4D Nucleome Network Wiki

Summary

• Recommendations for Hi-C standards were approved by DCIC
• -ChIA-PET and PLAC-seq protocols drafted, will need to be approved by SC
• -to find high order interactions, require new methods and discussion
• -Chia-Pet experiments need to be reviewed. Internal standards for Hi-C spend time to review

RAPID-seq next meeting (presented by Dr. Gilbert’s lab, March 13) and other new technologies in the future (a spreadsheet to schedule)

• Valuable having data standards for high-order contact
• -Protocols like ChIP-seq across 4DN
• -Genome assemblies used for 4DN, especially for some cell lines with chromosomal arrangement (Human resembling will not reflect the cell lines), individual cell-line assembly needed?
• -Numbers in the standards (e.g. # of reads in some genomic feature) needs to be specified

Assemblies: for human, DCIC is using hg38 (GRCh38) with duplicates removed and is waiting on SC for this decision, some labs use inferior assemblies deliberately to avoid issues with new assemblies (alignment cost, annotation, comparison across different genomes, etc)

Reprocess HiC data sets, Most of the data sets generated are using hg38, including ENCODE, Roadmap, IHEC. Because we want data to be comparable.

Three options for analysis cell lines like GM12878: use hg19; use hg38; use a GM12878-specific assembly, because rearrangements may generate artifacts. The third way may benefit other cell types with an abnormal karyotype (K562, for example).

Common cell lines need include diploid cells, few haploids. Even we generate assemblies for cancer cell lines are unstable

Mouse cells lines that have high heterozygosity that may be used by other research groups. A mm10 together with phasing support would be better. Hybrid mice will generate horrendous biases if aligned to homozygous assemblies in HiC

We need to set time aside to cope with hybrid mice cell lines. Dr Ren's group use specific procedures in analysis of HiC Data with hybrid cell lines to eliminate mapping biases and may present in the future.

In the analysis working group, people do not show up. Groups should merge in a topic like this (how to align, phase the genome) to avoid duplication of work. Set time for a joint meeting to engage data analysis and omics groups.Both Dr Ren’s Lab and Dr. Lieberman-Aiden's Lab can present their methods in this joint meeting.

Integration to the Imaging WG should be part of the discussion in the future.

The infrastructure of data handling has been established and tools are still being reviewed in data analysis group for evaluation and would be probably ready in a month. Data analysis WG has trainees for the tool evaluation as well (to ensure that the tool can be used external people).

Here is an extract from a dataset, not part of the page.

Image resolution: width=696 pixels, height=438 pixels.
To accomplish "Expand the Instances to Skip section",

Data analysis group has decided on option for normalizing and building (BWA, Cooler), use pair-file as standard data file, filtering and etc. Data analysis WG has compared basic algorithms and found that Cooler performed slightly better in both memory usage and reproducibility, a joint session may need to be scheduled to discuss the results and compare the pros and cons of all tools involved.

Erez: Compared notes for reproducibility and prons and cons

Discussion in previous meeting: mentioned that want to use matrix balancing or other methods of normalization. Tools without filtering the diagonal have similar results but methods filtering out the diagonal like Juicer and Cooler performs better.

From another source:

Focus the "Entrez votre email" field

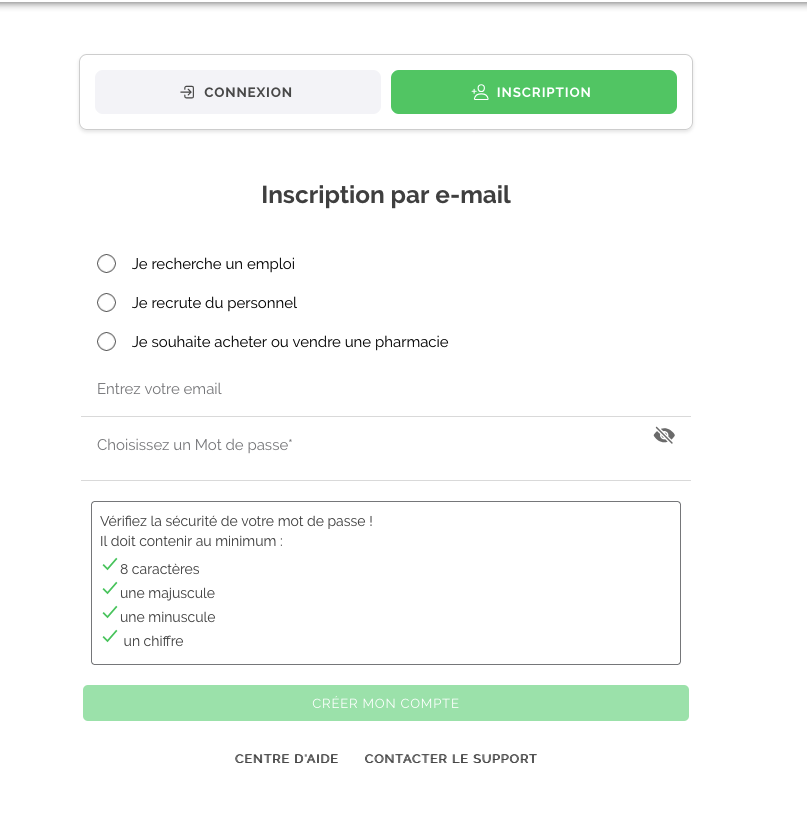(386, 390)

Matrix Balancing, not fully addressing biases in Hi-C data, so we have alternative approaches, we should highlighted again. Also matrix balancing needs to make assumptions that may go wrong in some cases. Whole genome normalization might not be needed because most noises are concentrated in the inter-chromosomal space and therefore reads there should carry less weight.

In Dr. Ren’s last year Genome Research paper, when using matrix balancing, biases are not fully eliminated. Enhancers in regions with higher expected interaction frequencies tend to broke the assumption of matrix balancing. In effect, when choosing normalization methods, it is like choosing which part of the genome get thrown out.

What are the metrics we should use to evaluation normalization and filtering methods? One way may be that HiC from different restriction enzymes should have better reproducibility or be more similar, however, that is cheatable. Restriction enzymes will create its own biases (e.g. if 6-cutter are used).

Or take two cell lines related by known perturbation (e.g. deletion) and compare the interaction status between them

One topic suggested by Giancarlo, DNase Hi-C, may be discussed in a future meeting. We may also need to reach out Dr. Dekker’s Lab for Micro-C.

Dr. Alver can share the Hi-C files processed by different normalization methods and therefore people can make an informal comparison between them. Other normalization methods can be sent to Dr. Alver to be added into the pipeline as well.